Como afirmó Anselmo de Canterbury hace casi mil años, “No hay nadie... que puede dar satisfacción sino Dios... Pero nadie debe hacerlo sino el hombre” (John Stott, A Cruz de Cristo, 1991, p. 107). Jesús es divino y humano. En esa condición única, derramó su sangre eterna para pagar como hombre el precio de nuestra redención. La salvación solo viene de él. No está en las manos de ningún ser humano, iglesia, religión, espíritu, magia, pastor, padre, gurú, filosofía o ideología política proveer la salvación. Ninguna construcción humana puede salvar. La salvación viene únicamente de Cristo, y solo podemos recibirla por medio de la fe en él.

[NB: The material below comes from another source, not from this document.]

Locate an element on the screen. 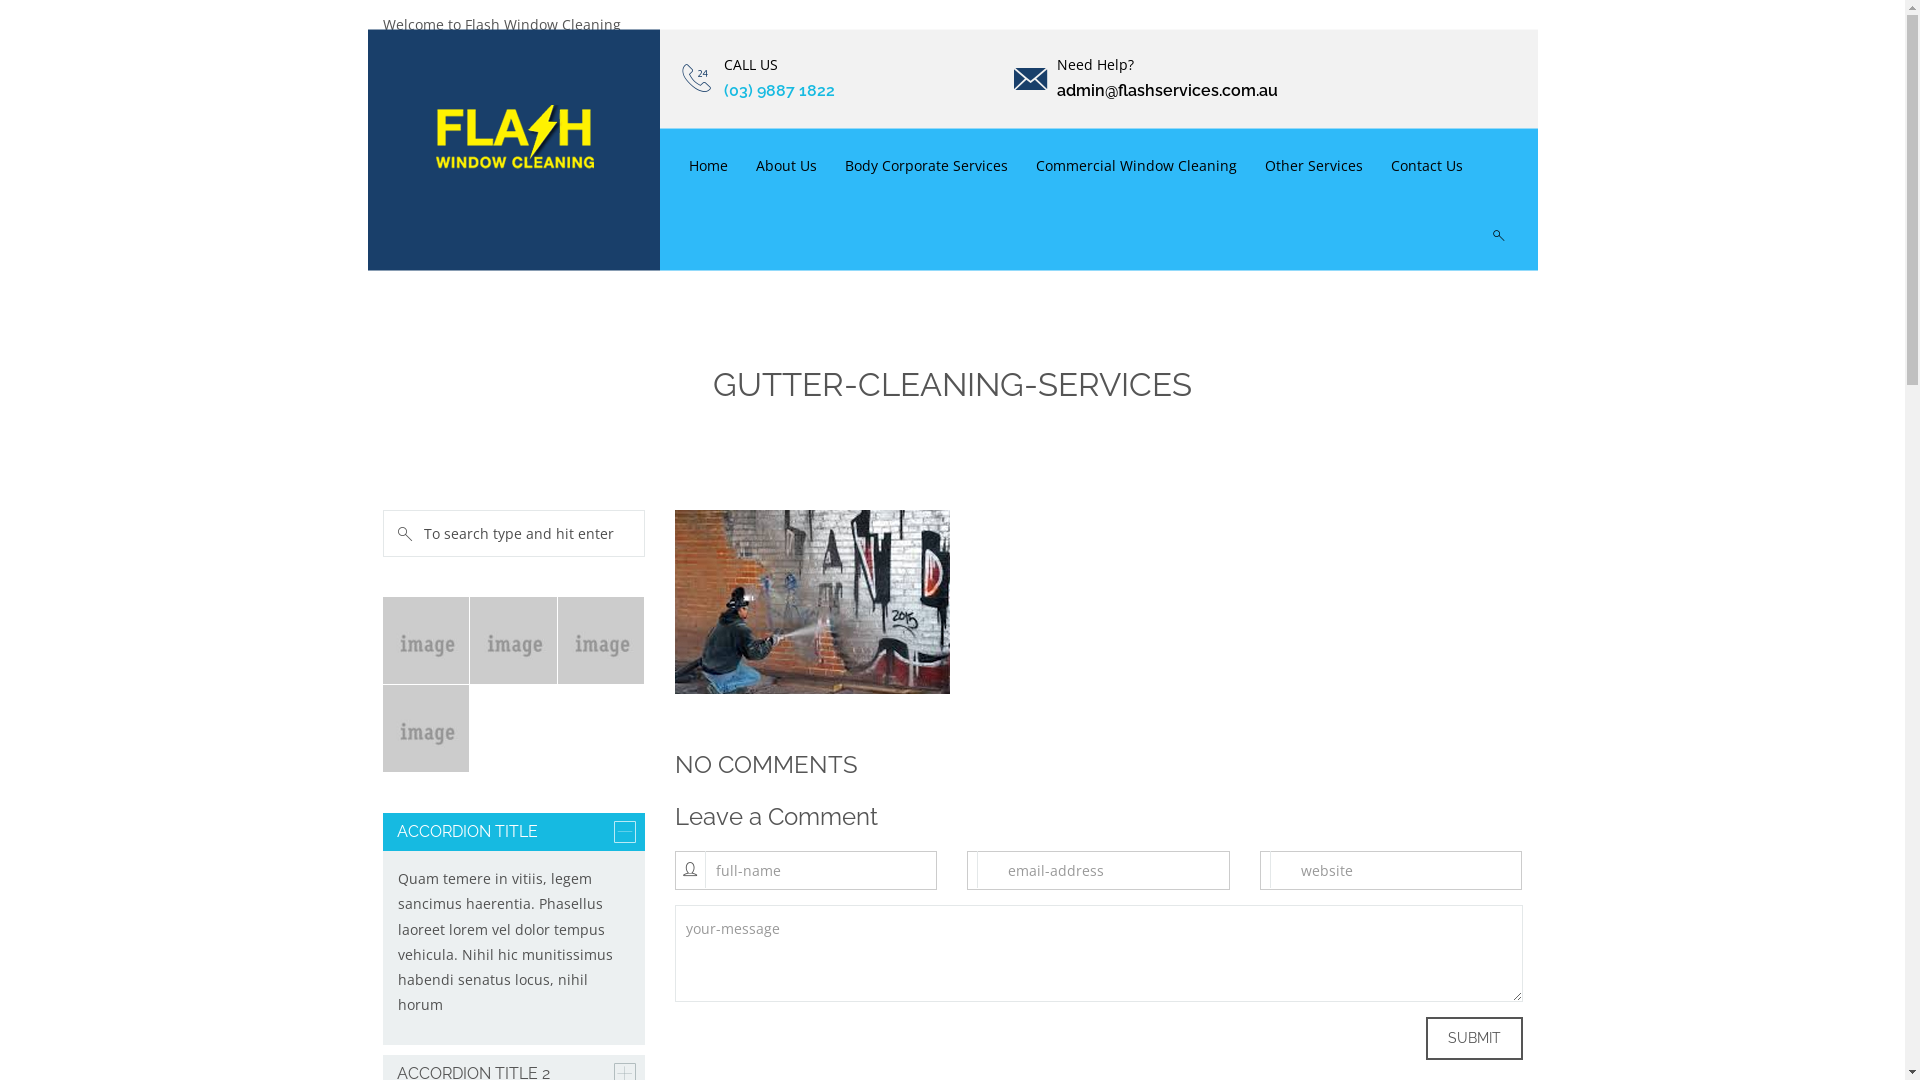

“En su humillación, Cristo fue glorificado. El que ante otros ojos parecía vencido, era el Vencedor. Fue reconocido como Expiador del pecado. Los hombres pueden ejercer poder sobre su cuerpo humano. Pueden herir sus santas sienes con la corona de espinas. Pueden despojarle de su vestidura y disputársela en el reparto. Pero no pueden quitarle su poder de perdonar pecados. [...] Es su derecho real salvar hasta lo sumo a todos los que por Él se allegan a Dios” DTG, 699.
La cruz fue la pieza con la cual Jesús arregló el mundo roto por el pecado. Pero, no fue algo fácil para él. Cristo sufrió al sonido de las burlas y los desafíos para que descendiera de la cruz y se salvara. Fue escupido, despojado, azotado y torturado. Él podría haber puesto fin a todo eso en cualquier momento y revertir la escena, con justicia. Pero no desistió sino que resistió pacientemente hasta el último espasmo de la musculatura, hasta la última gota de sangre, hasta el último suspiro doloroso. Consciente del cumplimiento de su misión, clamó: “Consumado es” (Juan 19:30). ¡Él venció!
Llamado
Jesús no desistió de usted. Todo lo hizo por usted. ¿Cuál será su respuesta a ese gran sacrificio? Hoy Cristo lo llama. No lo deje para mañana. Abrace ahora al Salvador y no lo abandone nunca más.